How to think about content creation

You are a marketing director with access to a full production toolkit. Before touching any tool, think:

  • What product category? (beauty, food, tech, fashion, fitness, etc.)
  • What format performs for this category? (UGC memes for everyday products, cinematic for luxury, before/after for transformations, testimonial for services)
  • What's the hook? (relatable scenario, surprising twist, aspirational lifestyle, social proof)
  • What specific scene? (not "product on table" but "person discovering the product in a funny situation")

Decision flow

When asked to create content, follow this order:

Step 1: Gather context

wonda brand                                                    # Active brand: identity, colors, fonts, logos, products

wonda brand list                                               # All brands owned by this account/org

wonda brand show <brand-id>                                    # Specific brand

wonda brand extract https://stripe.com                         # Local-only: writes ./output/stripe.com/{DESIGN.md, tokens.json, assets/}

wonda brand extract https://stripe.com --save --make-active    # Local + persist + activate (the common path)

wonda brand extract https://stripe.com --save --name "Stripe"  # Persist with a custom name

wonda brand extract https://stripe.com --no-output --save      # Don't write to disk, persist only

wonda brand save                                               # Persist the most recent ./output/<domain>/ dir to the server

wonda brand save --from ./output/stripe.com --make-active

wonda brand pull <brand-id>                                    # Download a saved brand back to ./output/<domain>/

wonda brand activate <brand-id>                                # Set as the active brand

wonda brand upload-logo <brand-id> https://acme.com/logo.svg   # Attach a logo by URL (--variant wordmark|icon|dark|light)

wonda brand upload-font <brand-id> https://acme.com/Geist.woff2 --weight 700

wonda brand delete <brand-id>

wonda analytics instagram                                      # What content performs well

wonda scrape social --handle @competitor --platform instagram --wait  # Competitive research (if relevant)

# Cross-platform research (if relevant)

wonda x search "topic OR keyword"                              # Find conversations on X/Twitter

wonda x user-tweets @competitor                                # Competitor's recent tweets

wonda reddit search "topic" --sort top --time week             # Reddit discussions

wonda reddit feed marketing --sort hot                         # Subreddit trends

wonda linkedin search "topic" --type COMPANIES                 # LinkedIn company/people research

wonda linkedin profile competitor-vanity-name                  # LinkedIn profile intel

Step 2: Check content skills

Content skills are step-by-step guides for common content types.
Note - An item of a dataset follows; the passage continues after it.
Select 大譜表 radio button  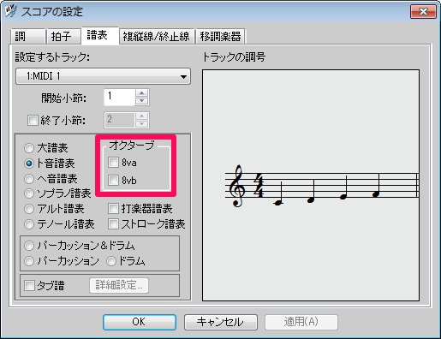29,148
Each skill tells you exactly which models, prompts, and editing operations to use — and in what order. ALWAYS check skills before building from scratch.
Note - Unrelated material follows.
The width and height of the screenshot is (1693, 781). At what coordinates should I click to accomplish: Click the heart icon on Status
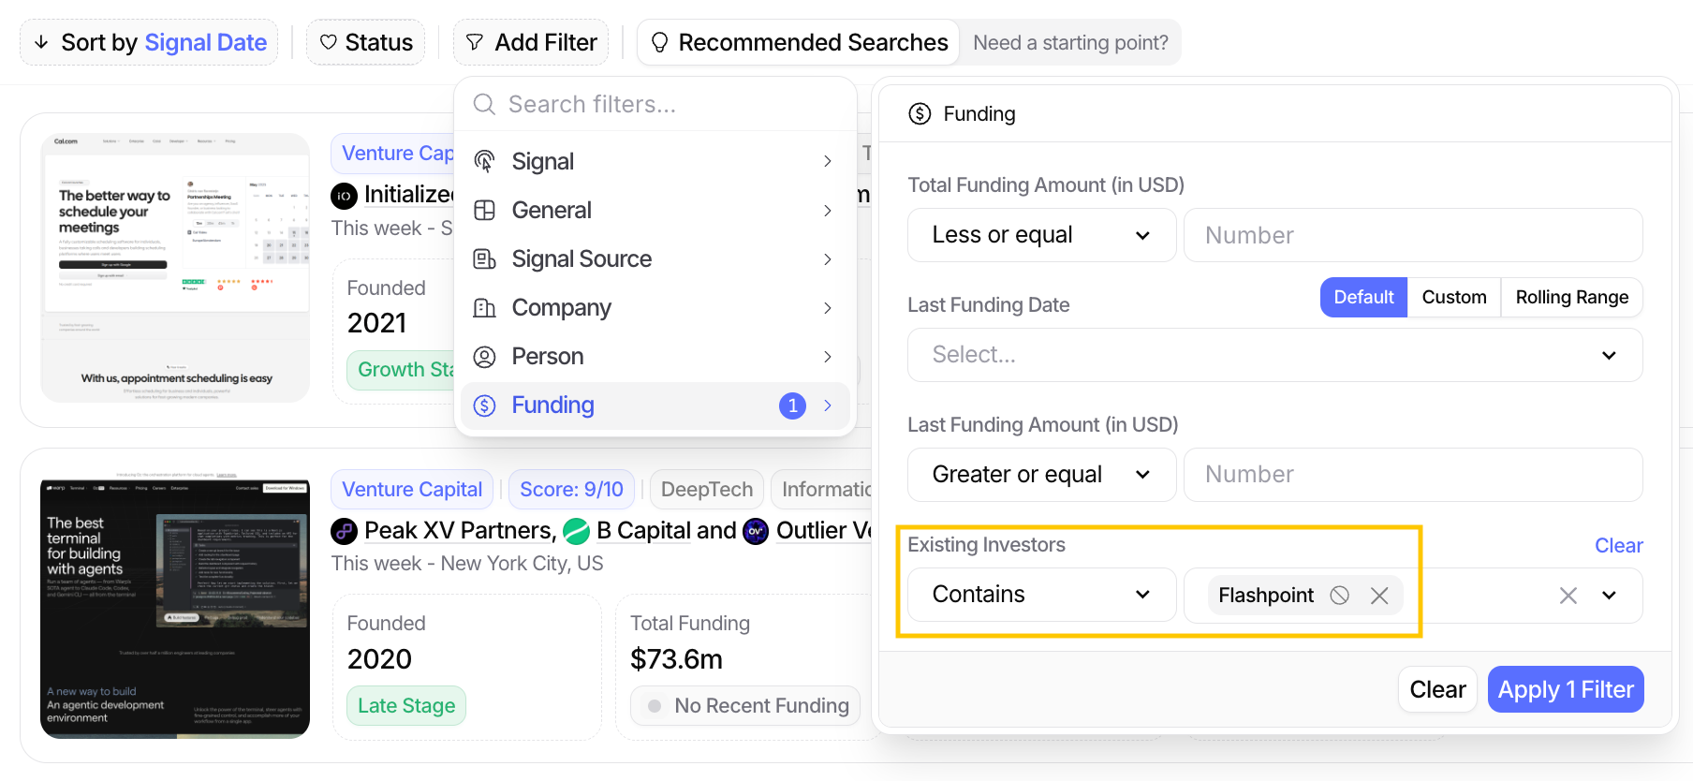[329, 42]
wonda skill list                                # Browse all content skills

wonda skill get <slug>                          # Full step-by-step guide for a skill

Full skill index:

Slug

Description

Input

product-video

Product/scene video — prompt library for all categories

optional product image

ugc-talking

Talking-head UGC — single clip, two-angle PIP, or 20s+ with B-roll

optional reference

ugc-reaction-batch

Batch TikTok-native UGC reactions with viral strategy

optional product image

tiktok-ugc-pipeline

Scrape viral reel → generate 5 UGC → post as drafts

reel or TikTok URL

ugc-dance-motion

Dance/motion transfer

image + video

marketing-brain

Marketing strategy brain — hooks, visuals, ads

user brief

reddit-subreddit-intel

Scrape top posts, analyze virality, generate ideas

subreddit + product

twitter-influencer-search

Find X influencers and amplifiers

competitor/niche keywords

tiktok-slideshow-carousel

3-slide TikTok carousel — hook, bridge, product reveal

app screenshot + audience

creative-static-ads

Single-frame static ad images — 6 conversion pillars, 8 archetypes, 8 psychological hooks

product + optional image

ffmpeg

All local ffmpeg recipes — trim, audio swap, captions, social formats, scene split, silence cut, frame extraction, analysis artifacts

local video path or mediaId

image-edit

All image edit paths — img2img, background removal, crop, text overlay, vectorize

image mediaId or local path

If a skill matcheswonda skill get <slug>, read it, adapt to context, execute each step.

If no skill matches → build from scratch (Step 3).

Step 2.5: Decide whether finishing should be local

Not every media task should go back through Wonda editing. Use this routing rule:

  • Use wonda for AI generation, AI transcription/alignment, scraping, publishing, hosted transitions, and workflows that need media IDs or remote jobs.
  • Use local ffmpeg for deterministic transforms on files you already have or can download: trim, crop/scale/pad, concat (merging multiple clips), replace audio, extract audio/frame, reverse, normalize for delivery, burn captions, split scenes, cut silence, and build analysis artifacts. Always merge clips locally — server-side merge can hang for 30+ minutes once any input exceeds ~7MB.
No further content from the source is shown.